En mai 2003, les Bush, qui tirent une partie de leur fortune familiale de l’exploitation des prisonniers des camps nazis, lavent leur nom à l’occasion d’une visite d’Auschwitz II-Birkenau.
En novembre 2003, le gouvernement Sharon reçoit en grande pompe Gianfranco Fini, patron de l’Alliance nationale, une dissidence du Mouvement social italien (MSI), parti néo-fasciste revendiquant explicitement l’héritage de Benito Mussolini.
Alors même que Jörg Haider était présenté comme antisémite par la presse israélienne il y a encore quelques mois, à l’occasion de ses prises de position sur la guerre d’Irak, le voici redevenu fréquentable. Le 13 mars 2004, le Parti socialiste (SPÖ) a conclu une alliance de gouvernement avec le FPÖ pour constituer le gouvernement régional de Jörg Haider en Carinthie.

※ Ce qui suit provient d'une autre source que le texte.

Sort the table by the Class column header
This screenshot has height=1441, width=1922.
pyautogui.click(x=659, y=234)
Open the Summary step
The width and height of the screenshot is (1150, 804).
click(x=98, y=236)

Ce bref rappel historique et les contradictions qu’il recèle appellent plusieurs observations. La démocratie est un système politique où l’on combat des idées avec des idées. Quoi qu’on en dise, et quelle que soit la manière dont on les présente, la diabolisation d’un parti, les entraves à son expression et à ses réunions, ne participent pas de la démocratie. Ce sont au contraire des méthodes qui abaissent ceux qui les appliquent au rang des idées qu’ils prétendent combattre.
Rappelons que le Réseau Voltaire, qui a participé et animé le Comité national de vigilance contre l’extrême droite, s’est toujours opposé à l’interdiction du Front national et a, simultanément, conduit des initiatives contre les pratiques extrémistes. Ainsi, le Réseau Voltaire a-t-il suscité, avec d’autres, la Commission d’enquête parlementaire sur le DPS, une milice néo-fasciste. Nous avons essayé de nous placer à la hauteur de nos principes, ce qui ne signifie pas que nous y soyons toujours parvenus.
L’alliance avec les extrémistes pour partager des organes exécutifs est également déshonorante. Observons qu’elle est précisément le fait de ceux qui avaient préconisé outrageusement la diabolisation.